### Фрагмент текста
Бесценные «Воспоминания» о Врубеле оставила его сестра Анна Александровна, и она по праву станет одной из действующих лиц этой истории любви и творений. Тон и стиль ее рассказа непосредственно, само собой, воссоздают удивительно тонкую, умную, светлую личность, недаром брат переписывался с нею всегда, когда им доводилось жить врозь.

«Чудный Гелиос, озари мой ум твоим лучезарным

светом, согрей мое сердце улыбкой Феба!»

«Этот эпиграф подсказан мне горячею любовью брата к античному миру.

Дни жизни брата, в которых мне пришлось быть участницей, относятся к трем отдельным периодам его жизни – к детству и отрочеству (1856-1872); затем – ко времени первых лет пребывания его в Академии художеств (1880-1882) и, наконец, – к последним годам его жизни (1893-1910).
######
### Записи набора данных
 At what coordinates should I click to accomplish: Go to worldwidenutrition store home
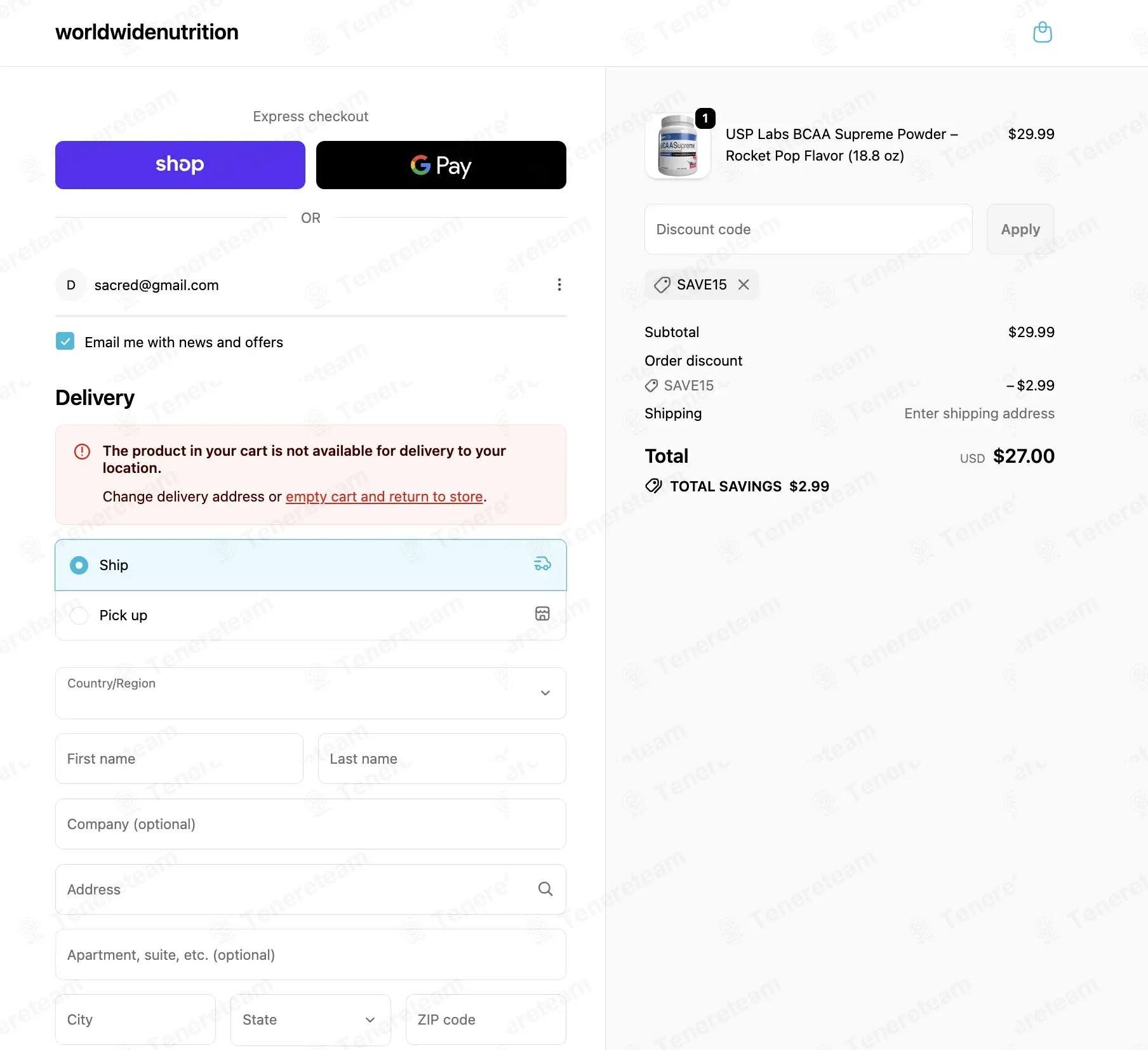[x=147, y=32]
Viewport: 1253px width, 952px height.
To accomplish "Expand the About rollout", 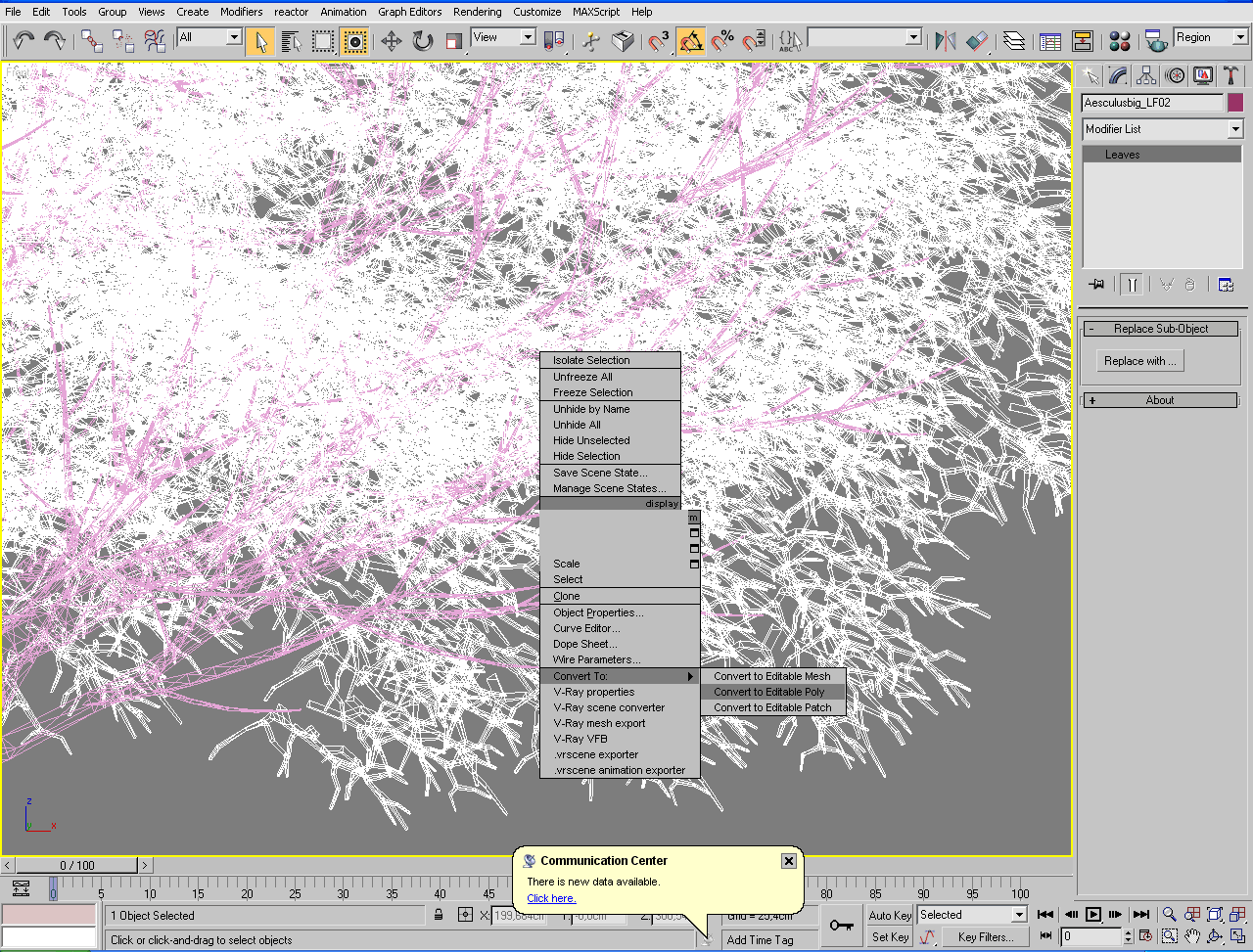I will coord(1160,400).
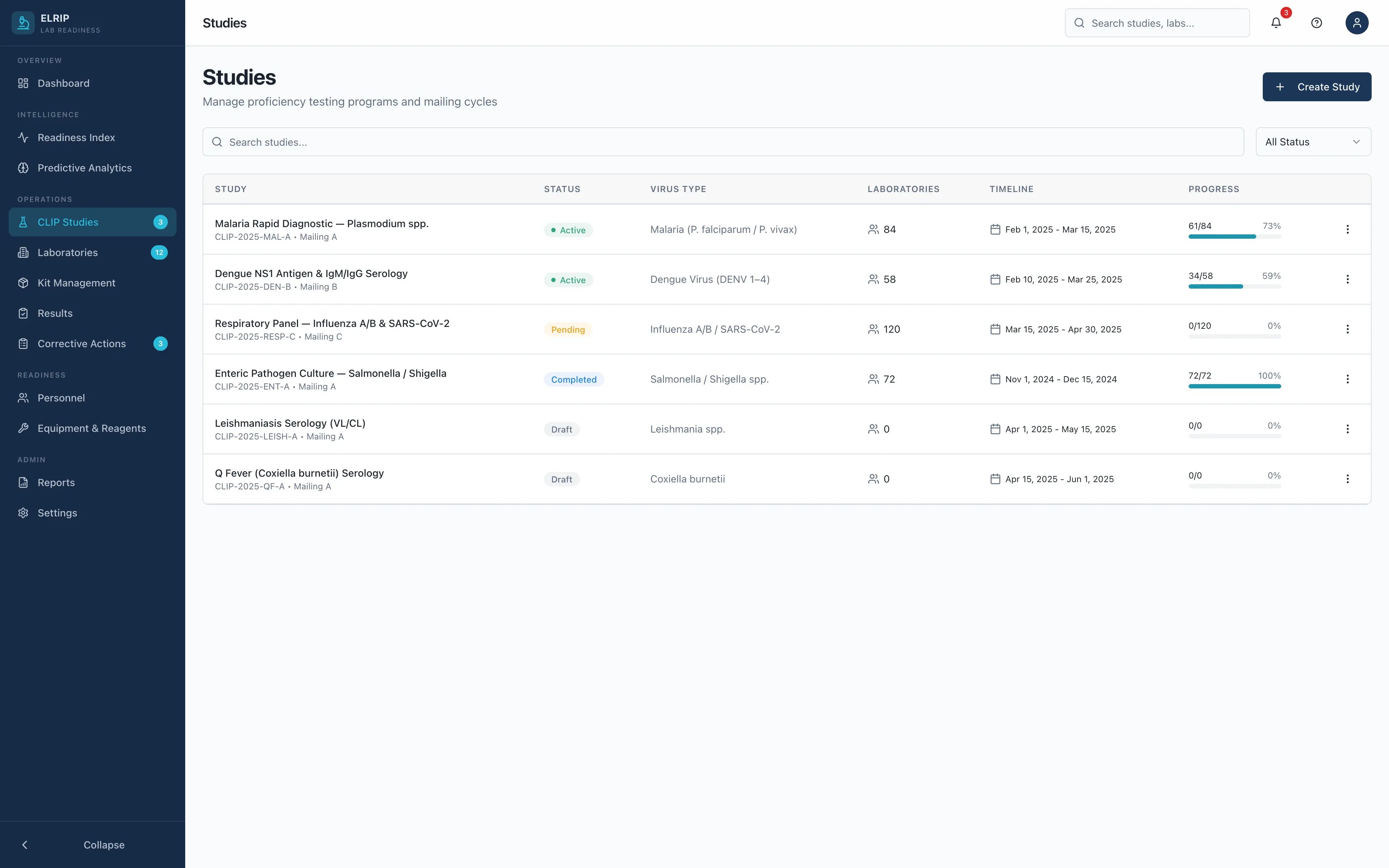
Task: Click the ELRIP microscope logo icon
Action: (23, 23)
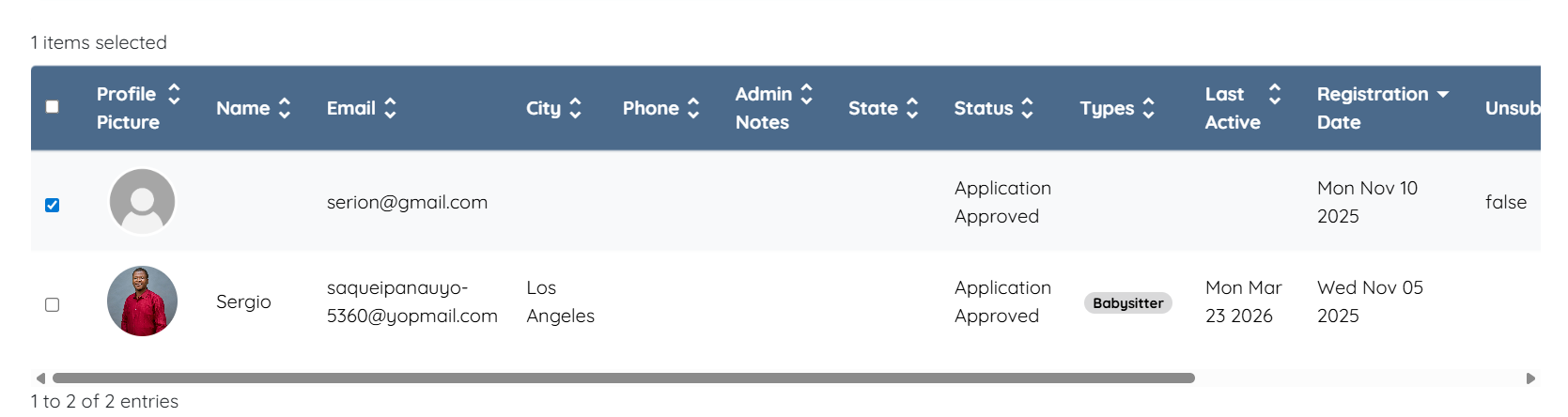
Task: Click the scroll right arrow
Action: tap(1530, 378)
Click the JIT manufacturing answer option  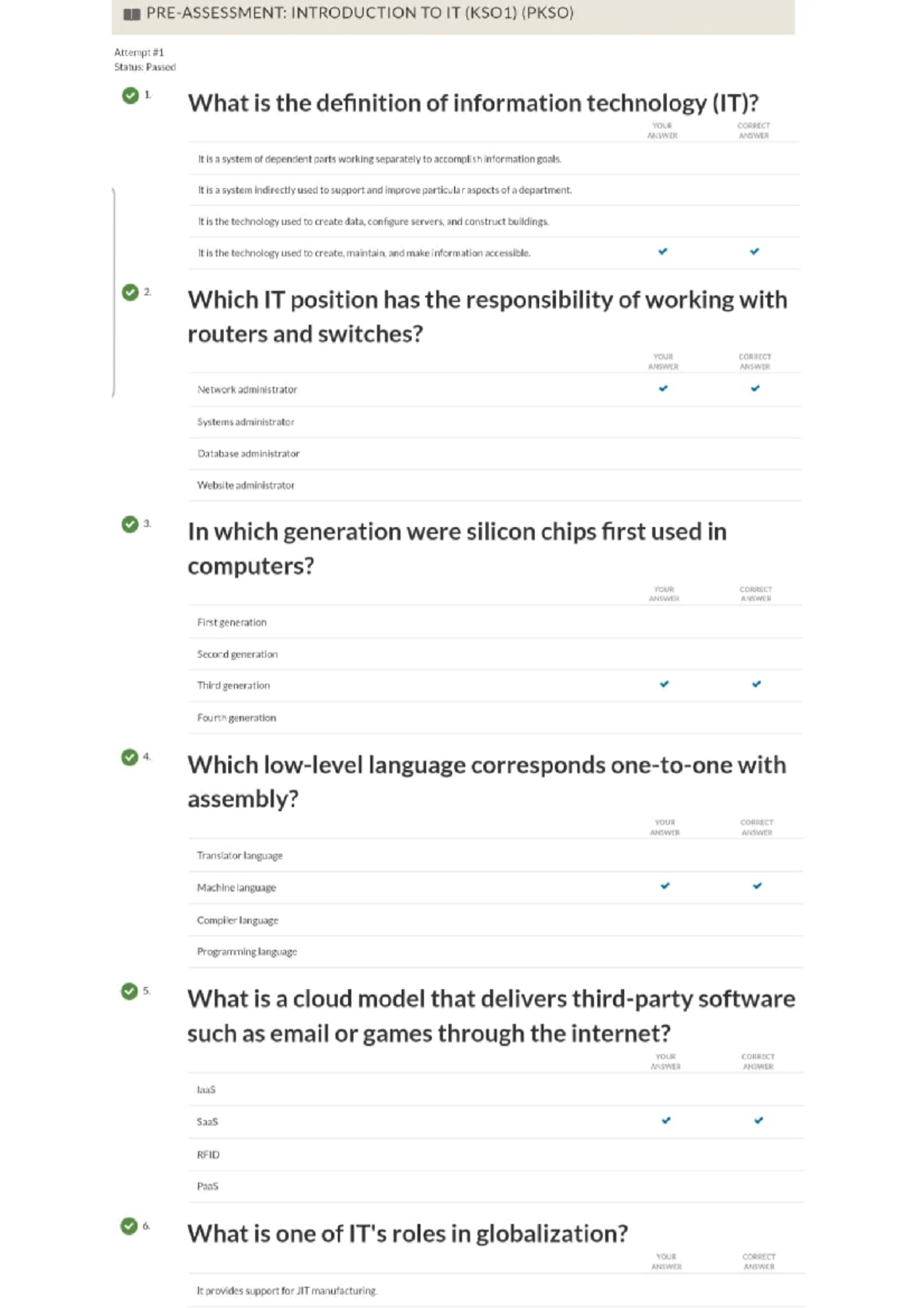click(287, 1290)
######
== Задания к упражнению ==
A – Выпишите без изменений часть отрывка о Врубеле, которая начинается словами, содержащими «Дни жизни брата, в», и заканчивается словами «его жизни (1893-1910).».
B – Преобразуйте в нумерованный список только строки записей, начиная с самой первой и заканчивая строкой, содержащей «[x=147, y=32]», включительно. Пустые строки пропустите, изображения в ответ не включайте.

== Ответы к заданиям ==
A –
Дни жизни брата, в которых мне пришлось быть участницей, относятся к трем отдельным периодам его жизни – к детству и отрочеству (1856-1872); затем – ко времени первых лет пребывания его в Академии художеств (1880-1882) и, наконец, – к последним годам его жизни (1893-1910).

B –
1.  At what coordinates should I click to accomplish: Go to worldwidenutrition store home
2. [x=147, y=32]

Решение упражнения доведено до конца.